» **Task prompt**
Give an exact copy of the line that has "174 (308, 278)" and of every line below it, through the last, with nothing else.

= = = = = = =

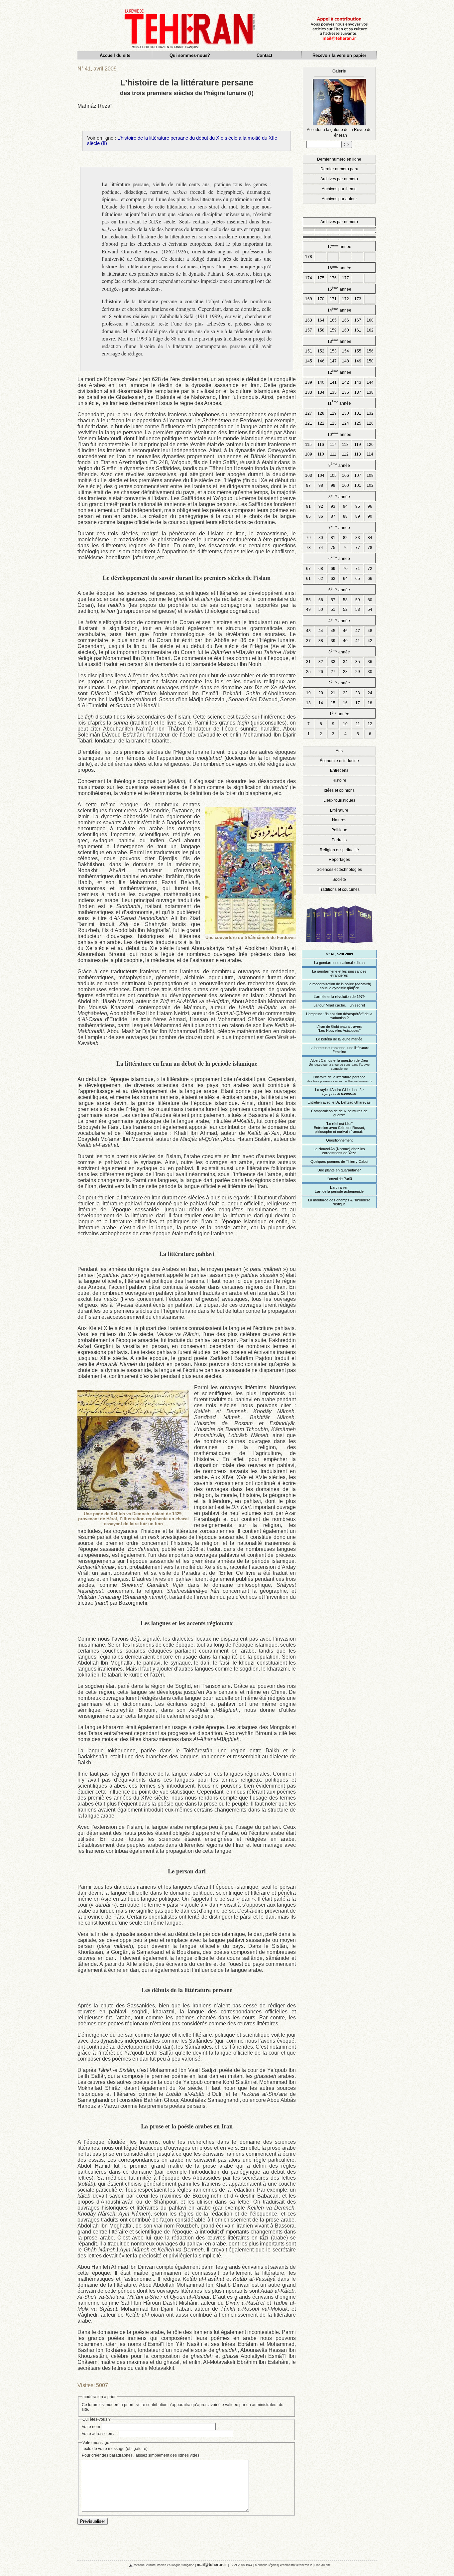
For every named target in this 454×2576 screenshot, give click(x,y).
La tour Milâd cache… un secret (339, 1005)
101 (357, 485)
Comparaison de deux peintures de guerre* (339, 1113)
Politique (339, 830)
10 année (339, 434)
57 (333, 600)
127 (308, 413)
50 (320, 609)
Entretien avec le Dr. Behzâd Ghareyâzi (339, 1102)
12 (370, 724)
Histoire (339, 780)
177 (345, 278)
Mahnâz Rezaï (94, 106)
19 (308, 693)
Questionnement (339, 1140)
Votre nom (91, 2426)
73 (308, 547)
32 (320, 661)
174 (308, 278)
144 (370, 382)
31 (308, 661)
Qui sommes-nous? (190, 55)
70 (345, 568)
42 (370, 640)
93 (333, 506)
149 (357, 361)
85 (308, 516)
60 (370, 600)
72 (370, 568)
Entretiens (339, 770)
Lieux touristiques (339, 800)
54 (370, 609)
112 (345, 454)
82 (345, 537)
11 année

= = = = = = =

» **Answer space**
174 (308, 278)
144 (370, 382)
31 (308, 661)
Qui sommes-nous? (190, 55)
70 (345, 568)
42 (370, 640)
93 (333, 506)
149 (357, 361)
85 (308, 516)
60 (370, 600)
72 (370, 568)
Entretiens (339, 770)
Lieux touristiques (339, 800)
54 (370, 609)
112 (345, 454)
82 (345, 537)
11 année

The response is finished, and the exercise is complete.